### Problem requirements
From the line that includes "You are a computer-use agent." to the last line of the records that follow, copy every line exactly and nothing more, omitting pictures.
────────────────────────────────────────
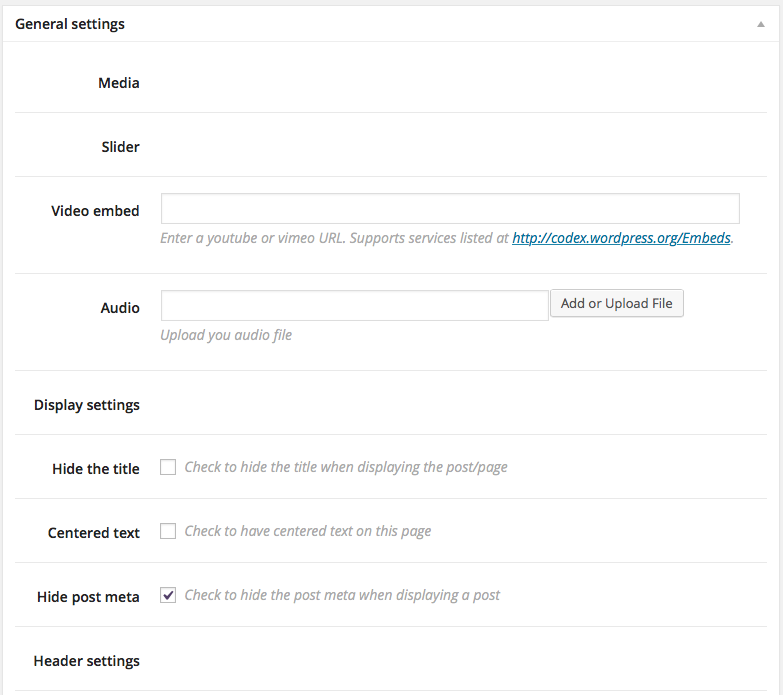783x695 pixels.
Task: Uncheck the Hide post meta checkbox
Action: (168, 595)
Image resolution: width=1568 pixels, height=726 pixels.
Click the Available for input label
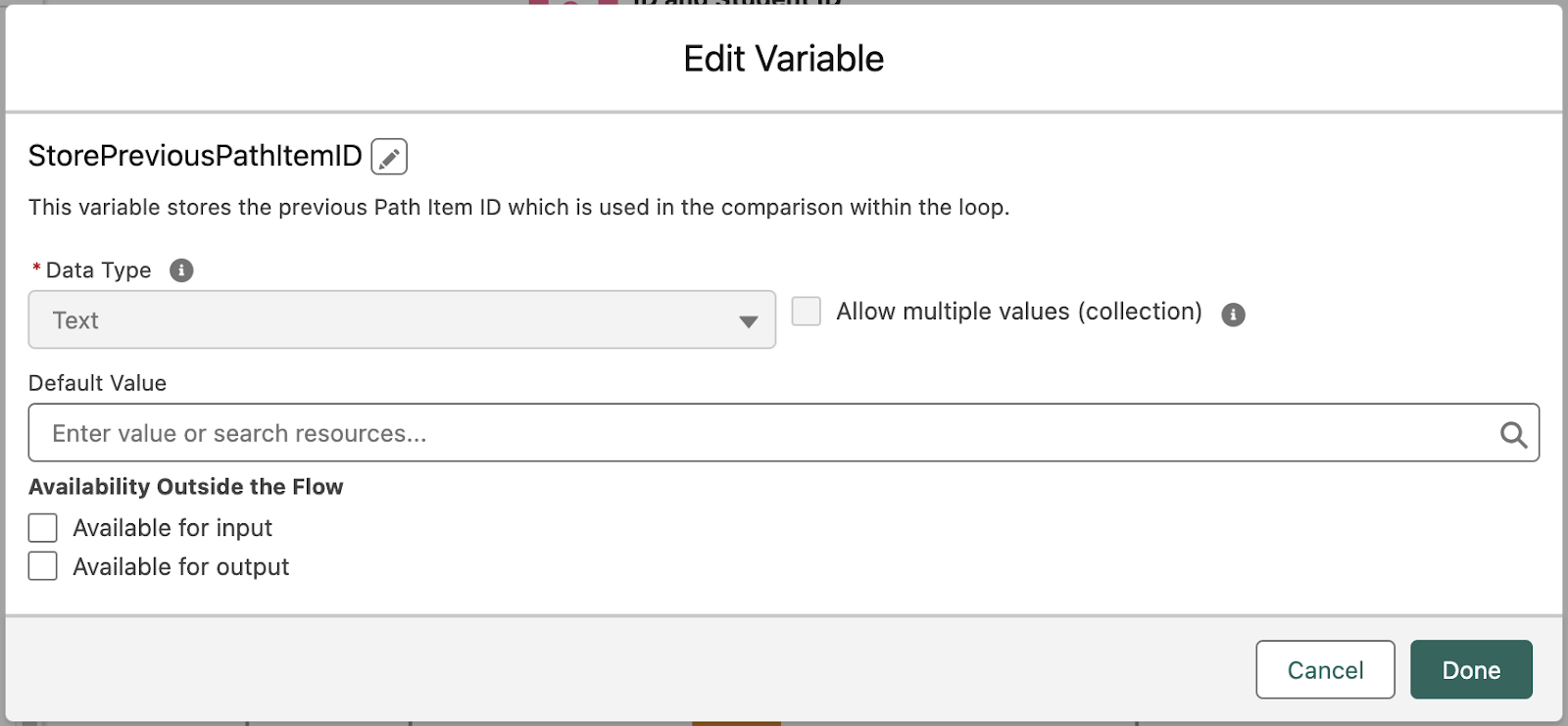172,528
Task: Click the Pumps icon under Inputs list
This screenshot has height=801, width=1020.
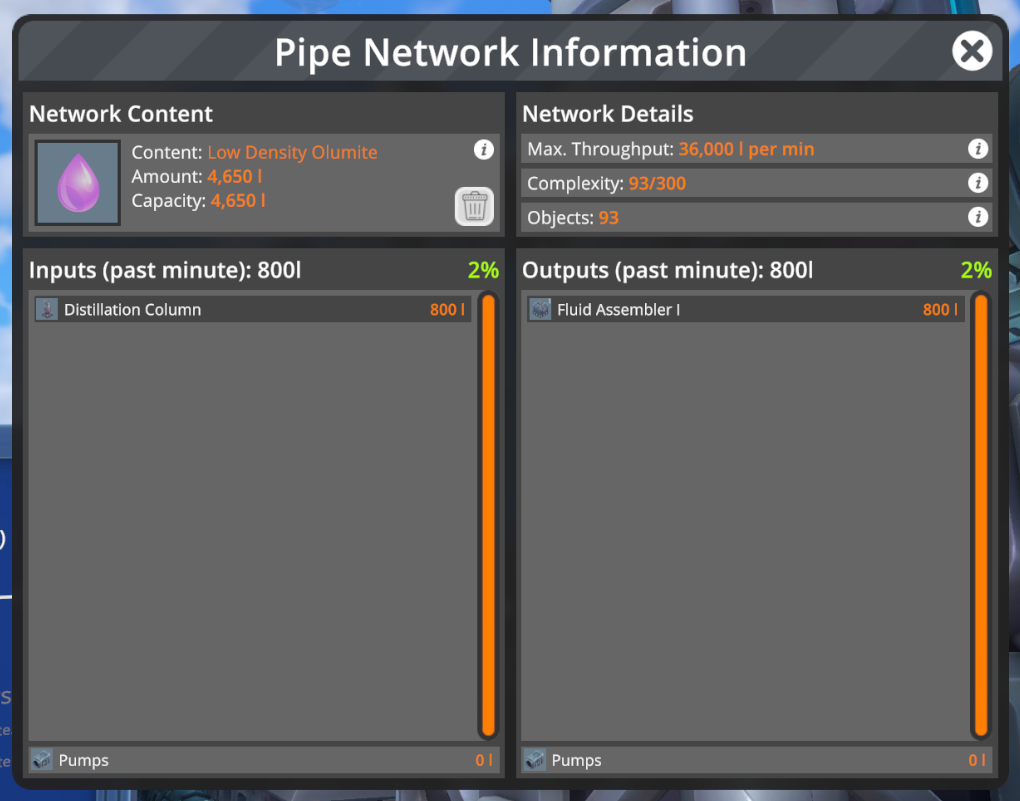Action: (x=43, y=760)
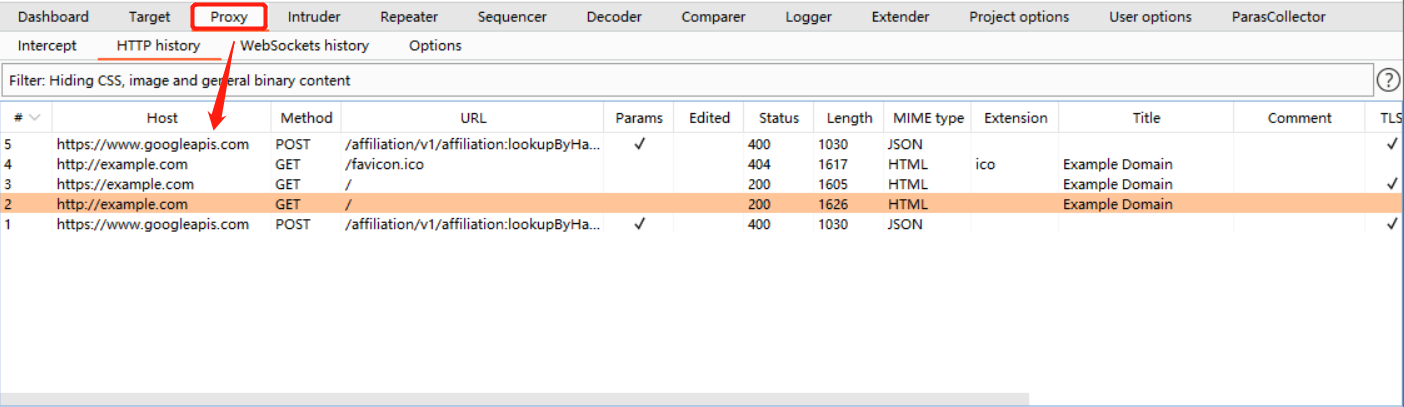Sort history by Host column header

coord(162,118)
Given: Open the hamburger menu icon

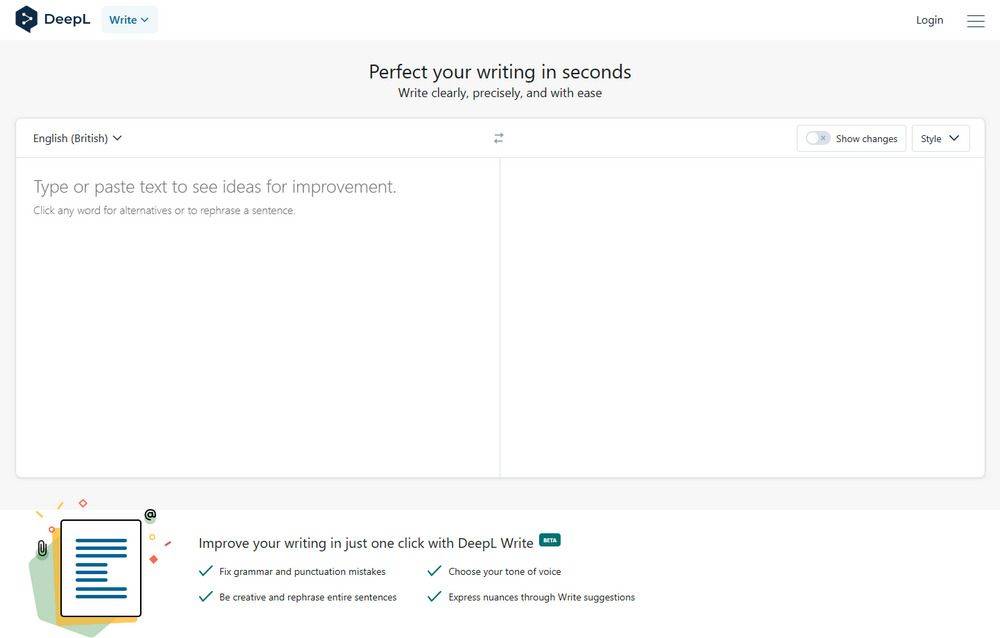Looking at the screenshot, I should [x=976, y=21].
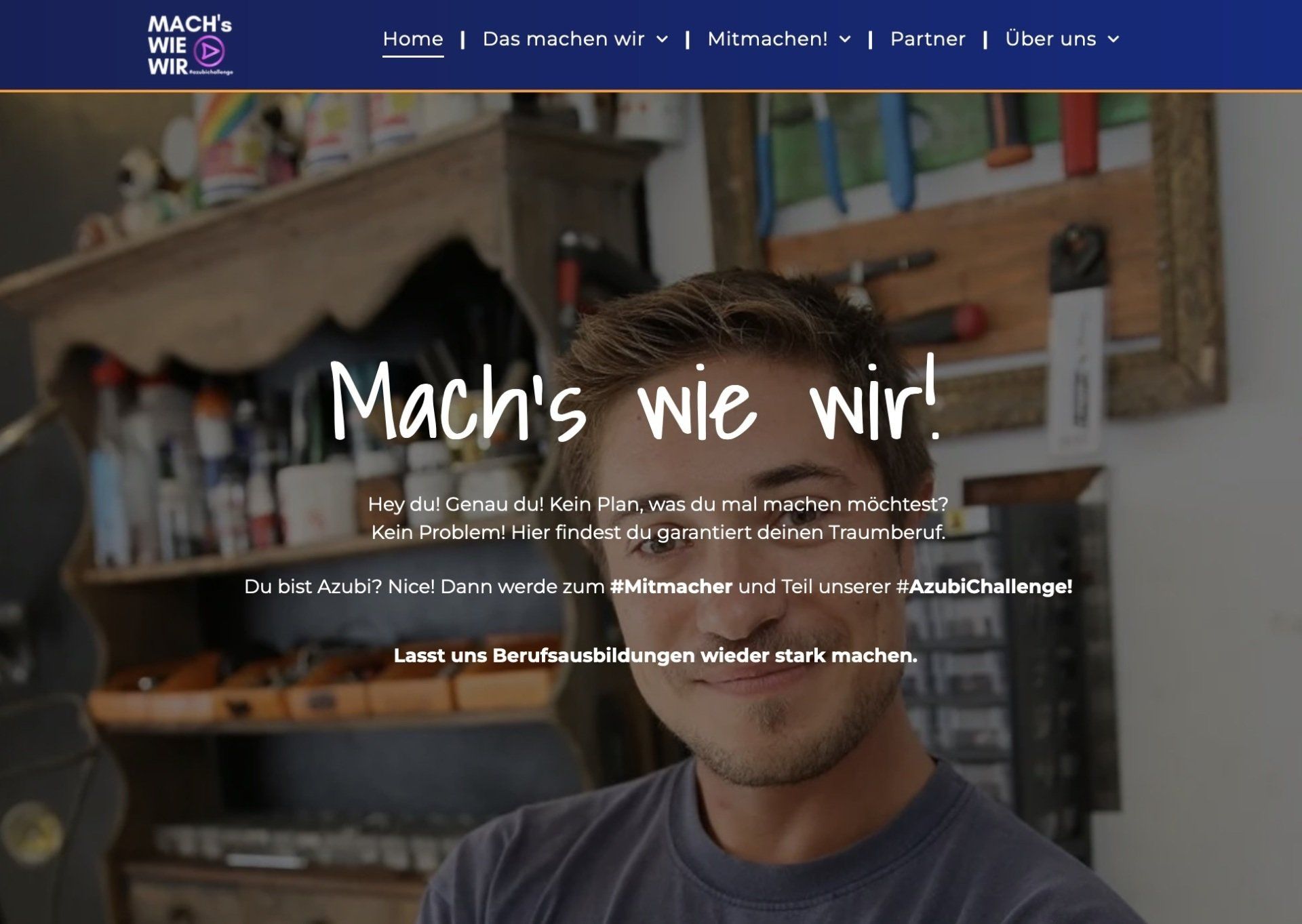Open the Home nav link

tap(413, 39)
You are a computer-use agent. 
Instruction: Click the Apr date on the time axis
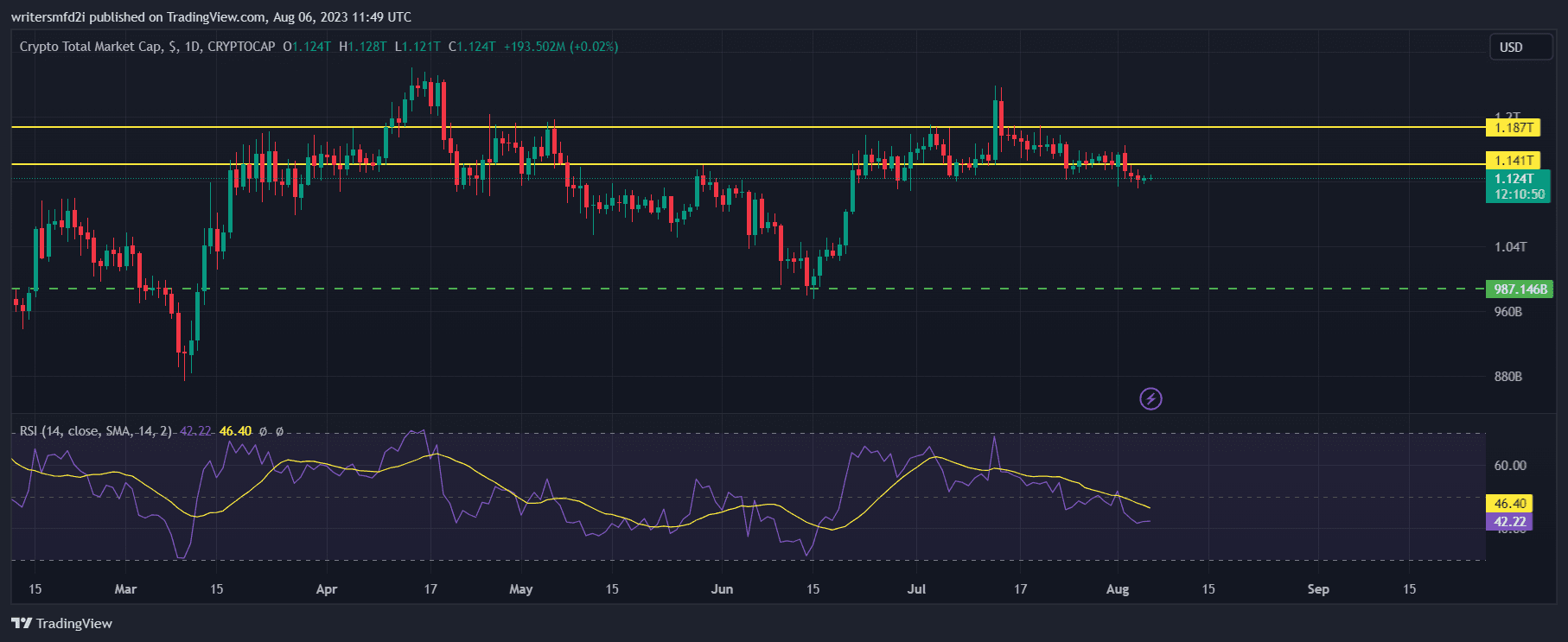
────────────────────────────────────────
### Response for this exercise
You are a computer-use agent. 
Instruction: Click the Apr date on the time axis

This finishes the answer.